E quando os americanos falam sobre europeus, eles não falam sobre a União Europeia ou seus membros. Falam de todos nós, europeus. Também sobre você – nossos amigos britânicos do Reino Unido. Então estamos num momento decisivo, e precisamos tomar uma ação decisiva. Temos uma boa base para a ação. Este ano passado, conseguimos coisas que ninguém imaginava há dez anos. Na União Europeia, criamos um big bang financeiro para nossa defesa. Com 150 bilhões de euros em empréstimos SAFE. 60 billon de euros para a defesa da Ucrânia. Os Estados-Membros prometeram 6.8 trilhões para a defesa por 2035.
O próximo passo: a próxima produção big bang. Reduzindo a capacidade de produção e a produção de defesa em escala continental. Estamos mobilizando nossos instrumentos, como o Programa Industrial Europeu de Defesa, para apoiar a expansão industrial de defesa e resolver os estrangulamentos nas nossas cadeias de abastecimento de defesa. Estamos cortando a burocracia da indústria de defesa, apoiando projetos de defesa pan-europeus massivos, estão melhorando a mobilidade militar e estamos olhando para como podemos criar um mercado de defesa mais eficiente na Europa.

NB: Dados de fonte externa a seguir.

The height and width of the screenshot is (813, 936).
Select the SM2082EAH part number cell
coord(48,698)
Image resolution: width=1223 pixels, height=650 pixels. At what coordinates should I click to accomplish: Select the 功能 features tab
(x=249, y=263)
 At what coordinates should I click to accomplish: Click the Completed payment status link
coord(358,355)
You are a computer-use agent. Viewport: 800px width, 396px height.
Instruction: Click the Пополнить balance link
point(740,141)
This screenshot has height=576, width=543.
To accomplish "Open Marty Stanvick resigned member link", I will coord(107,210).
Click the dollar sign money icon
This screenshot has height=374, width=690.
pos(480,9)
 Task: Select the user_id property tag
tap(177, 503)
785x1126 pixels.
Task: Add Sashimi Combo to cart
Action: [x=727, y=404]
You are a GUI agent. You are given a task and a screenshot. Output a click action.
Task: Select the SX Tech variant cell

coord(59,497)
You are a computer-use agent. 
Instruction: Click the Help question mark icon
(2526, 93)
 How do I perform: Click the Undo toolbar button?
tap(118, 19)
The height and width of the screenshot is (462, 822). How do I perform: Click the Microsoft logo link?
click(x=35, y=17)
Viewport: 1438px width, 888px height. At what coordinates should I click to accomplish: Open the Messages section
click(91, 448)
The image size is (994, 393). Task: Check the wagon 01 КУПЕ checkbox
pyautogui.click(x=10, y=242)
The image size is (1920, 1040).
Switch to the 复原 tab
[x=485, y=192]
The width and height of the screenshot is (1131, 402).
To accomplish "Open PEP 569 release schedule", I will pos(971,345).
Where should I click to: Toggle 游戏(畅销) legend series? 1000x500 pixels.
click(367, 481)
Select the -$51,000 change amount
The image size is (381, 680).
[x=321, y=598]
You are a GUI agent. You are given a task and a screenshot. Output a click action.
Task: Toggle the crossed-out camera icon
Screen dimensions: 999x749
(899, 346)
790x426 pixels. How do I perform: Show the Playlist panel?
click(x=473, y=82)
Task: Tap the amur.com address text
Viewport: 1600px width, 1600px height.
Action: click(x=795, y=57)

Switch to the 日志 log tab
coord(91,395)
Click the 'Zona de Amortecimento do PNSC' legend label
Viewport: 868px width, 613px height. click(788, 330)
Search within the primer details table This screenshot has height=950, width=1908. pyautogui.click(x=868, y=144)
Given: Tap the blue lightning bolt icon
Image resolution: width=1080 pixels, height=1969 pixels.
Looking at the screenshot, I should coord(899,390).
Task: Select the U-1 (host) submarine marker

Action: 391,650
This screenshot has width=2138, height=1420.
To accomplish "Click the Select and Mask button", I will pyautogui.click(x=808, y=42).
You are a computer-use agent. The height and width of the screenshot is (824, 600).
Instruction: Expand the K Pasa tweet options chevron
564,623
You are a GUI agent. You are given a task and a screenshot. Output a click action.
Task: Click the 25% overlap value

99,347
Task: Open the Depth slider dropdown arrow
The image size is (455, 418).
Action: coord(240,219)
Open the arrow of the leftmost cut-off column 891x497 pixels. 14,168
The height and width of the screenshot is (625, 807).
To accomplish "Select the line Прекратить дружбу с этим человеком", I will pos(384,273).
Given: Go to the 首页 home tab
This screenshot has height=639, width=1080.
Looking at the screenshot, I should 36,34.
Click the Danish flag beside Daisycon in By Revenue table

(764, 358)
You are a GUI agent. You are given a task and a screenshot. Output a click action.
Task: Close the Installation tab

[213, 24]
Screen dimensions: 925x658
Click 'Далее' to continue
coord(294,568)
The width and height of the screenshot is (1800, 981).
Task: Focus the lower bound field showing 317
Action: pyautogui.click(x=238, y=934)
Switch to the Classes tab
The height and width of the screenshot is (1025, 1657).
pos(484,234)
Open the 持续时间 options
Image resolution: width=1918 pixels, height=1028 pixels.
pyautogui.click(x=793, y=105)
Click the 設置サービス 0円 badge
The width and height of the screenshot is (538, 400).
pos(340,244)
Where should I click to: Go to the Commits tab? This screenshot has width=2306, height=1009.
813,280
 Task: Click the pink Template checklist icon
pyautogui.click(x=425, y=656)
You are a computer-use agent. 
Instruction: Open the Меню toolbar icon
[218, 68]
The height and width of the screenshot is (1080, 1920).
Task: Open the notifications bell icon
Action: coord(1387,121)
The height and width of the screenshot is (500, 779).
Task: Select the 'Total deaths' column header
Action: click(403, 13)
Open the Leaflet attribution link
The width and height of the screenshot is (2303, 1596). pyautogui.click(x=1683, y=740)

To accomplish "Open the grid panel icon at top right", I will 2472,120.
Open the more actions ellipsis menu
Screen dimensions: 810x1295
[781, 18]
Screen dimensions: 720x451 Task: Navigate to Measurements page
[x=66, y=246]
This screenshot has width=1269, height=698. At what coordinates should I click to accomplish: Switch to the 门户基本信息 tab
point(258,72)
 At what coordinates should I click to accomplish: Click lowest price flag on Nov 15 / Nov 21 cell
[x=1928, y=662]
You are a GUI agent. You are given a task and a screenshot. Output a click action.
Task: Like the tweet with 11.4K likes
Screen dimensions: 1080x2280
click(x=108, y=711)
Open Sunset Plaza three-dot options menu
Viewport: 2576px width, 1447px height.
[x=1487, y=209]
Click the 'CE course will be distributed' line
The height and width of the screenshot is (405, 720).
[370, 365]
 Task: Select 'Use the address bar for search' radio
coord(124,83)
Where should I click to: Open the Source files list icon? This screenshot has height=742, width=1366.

Em suma: estamos apoiando os Estados-Membros e a OTAN para a nossa defesa. Com valor acrescentado da UE: leis da UE. Dinheiro da UE. Escala da UE. Coordenação da UE. Colaboração da UE. No ano passado fizemos muito para fortalecer nossas capacidades de defesa. Mas ainda a Rússia com sua economia de guerra é capaz de nos sobrepor, todos juntos - UE e Reino Unido juntos. Tal diferença nos números cria tentação para o Putin nos testar. Ainda estamos aprendendo como produzir em massa produtos de defesa “ bom o suficiente”, não.